# HO DC Simple Reverse Circuit



## T-Man

Update, this is the first thread. The second thread is complete and uses a walwart power supply to keep it simple.
Here is the link

I have seen this question at least twice in the forum and thought I would expand on it. Using our new resource from Bob Paisley (let us give the guy some credit here) has a circuit for a simple reversing circuit used for a trolley.
http://home.cogeco.ca/~rpaisley4/AutoRevCheap.html
For Parts
Old transformer with ac accessories output with a least 16 volts
DPDT 12 v relay 275-249
555 timer
LM7812 12v voltage regulator 276-1771
3 capacitors 1uf (272-0996),100 uf (272-1028), and 330 uf (not in stock) (I used a 470uf. 272-1030)
A 10 k resistor. (This is not used since I did not use pots.)
6 1n4001 diodes. ( I went with a bridge rectifier. 2726-1146)
R1 and R2 are shown as 1 million ohm potentiometers or pots ( not used)
Availability at radio shack? They should stock the timer, regulator,resistor, and the diodes. I need to check on the capacitors and the pots if you use them.
The illustration discusses R 1 and R2 and how can substitute different values and get desired results.( I used a 470K resistor for both.)
( I did not use the pots)
I am going to start with the pots. They are varable resistors so you can change the timing. (I went with a 70 second one way and 35 second return) 
First problem is how to wire the the three prong pot when the diagram shows two. Heres how.

** INFORMATION GIVEN **
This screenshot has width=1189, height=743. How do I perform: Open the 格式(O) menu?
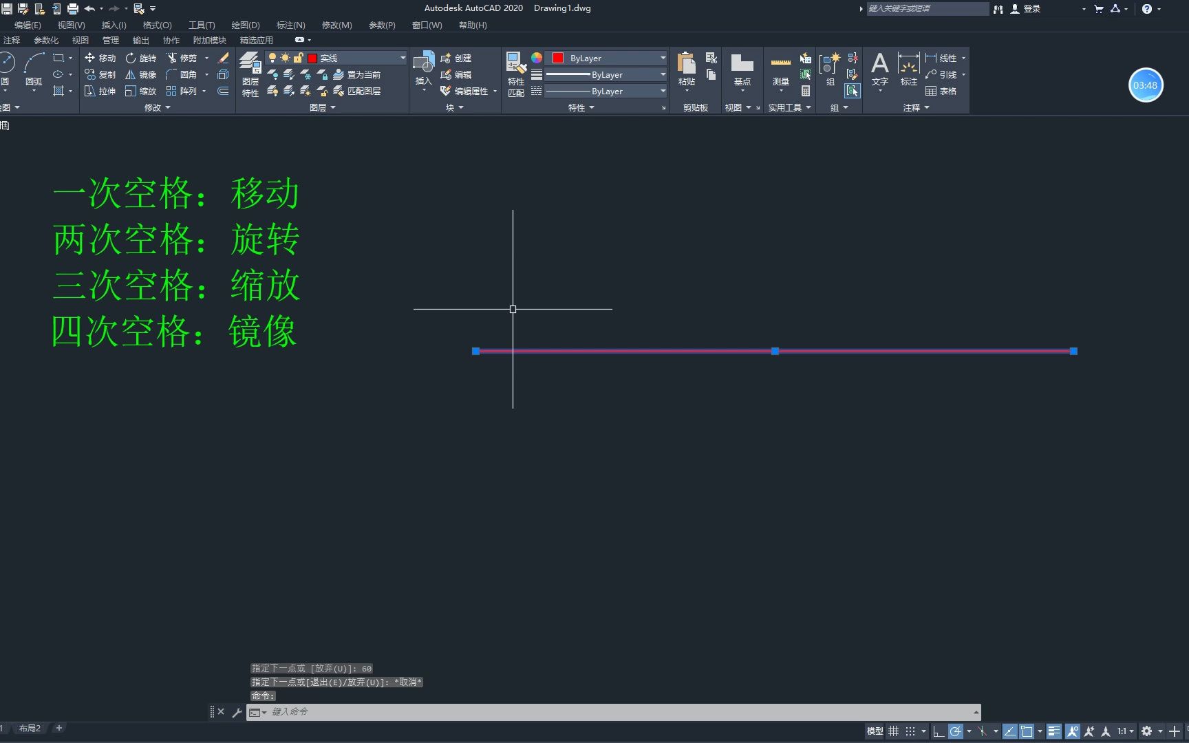[x=157, y=25]
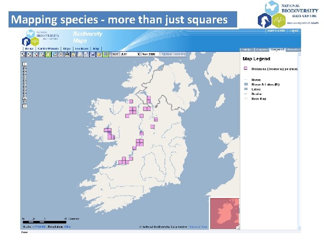324x243 pixels.
Task: Click the minus button below zoom slider
Action: click(25, 106)
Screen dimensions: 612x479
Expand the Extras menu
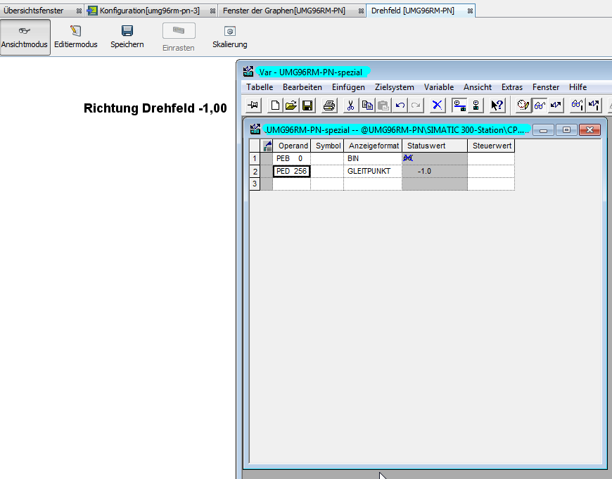pos(511,87)
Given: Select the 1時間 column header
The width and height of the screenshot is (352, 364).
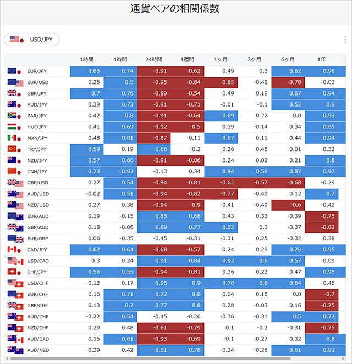Looking at the screenshot, I should coord(87,60).
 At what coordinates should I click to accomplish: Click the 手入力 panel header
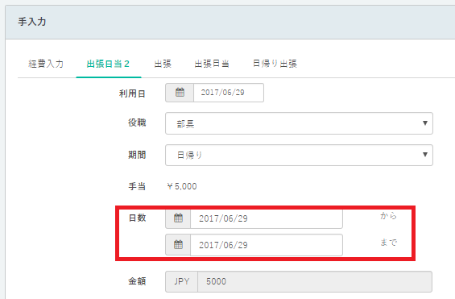click(230, 22)
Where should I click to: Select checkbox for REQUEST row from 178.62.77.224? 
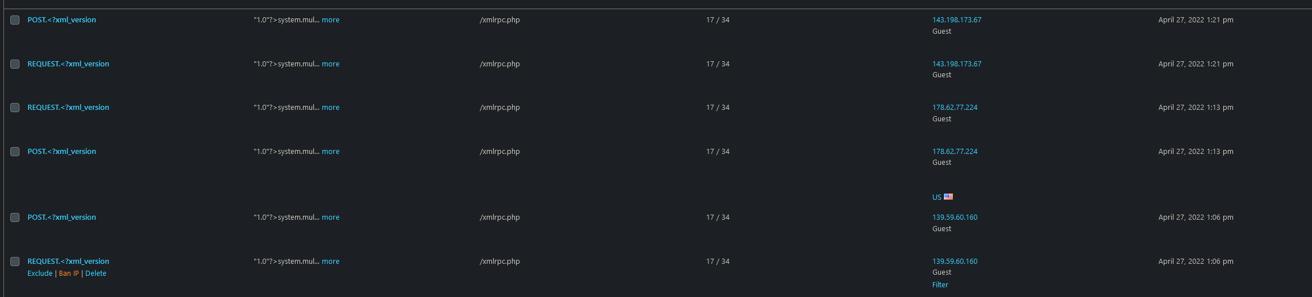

** SET TASKS **
a – According to the reverse circuit thread, what resistor did the poster use for both R1 and R2?
b – Using the reverse circuit thread, answer yes or no for each statement and quote the words that decide it: (i) The poster replaced the six 1n4001 diodes with a bridge rectifier. (ii) The 330 uf capacitor was in stock. (iii) The poster chose a 70 second run one way and a 35 second return.
c – Repeat everything in the reverse circuit thread from "I have seen" down to "a 470uf. 272-1030)".

** COMPLETE ANSWERS **
a – A 470K resistor.

b –
(i) Yes: "I went with a bridge rectifier."
(ii) No: "330 uf (not in stock)"
(iii) Yes: "I went with a 70 second one way and 35 second return"

c –
I have seen this question at least twice in the forum and thought I would expand on it. Using our new resource from Bob Paisley (let us give the guy some credit here) has a circuit for a simple reversing circuit used for a trolley.
http://home.cogeco.ca/~rpaisley4/AutoRevCheap.html
For Parts
Old transformer with ac accessories output with a least 16 volts
DPDT 12 v relay 275-249
555 timer
LM7812 12v voltage regulator 276-1771
3 capacitors 1uf (272-0996),100 uf (272-1028), and 330 uf (not in stock) (I used a 470uf. 272-1030)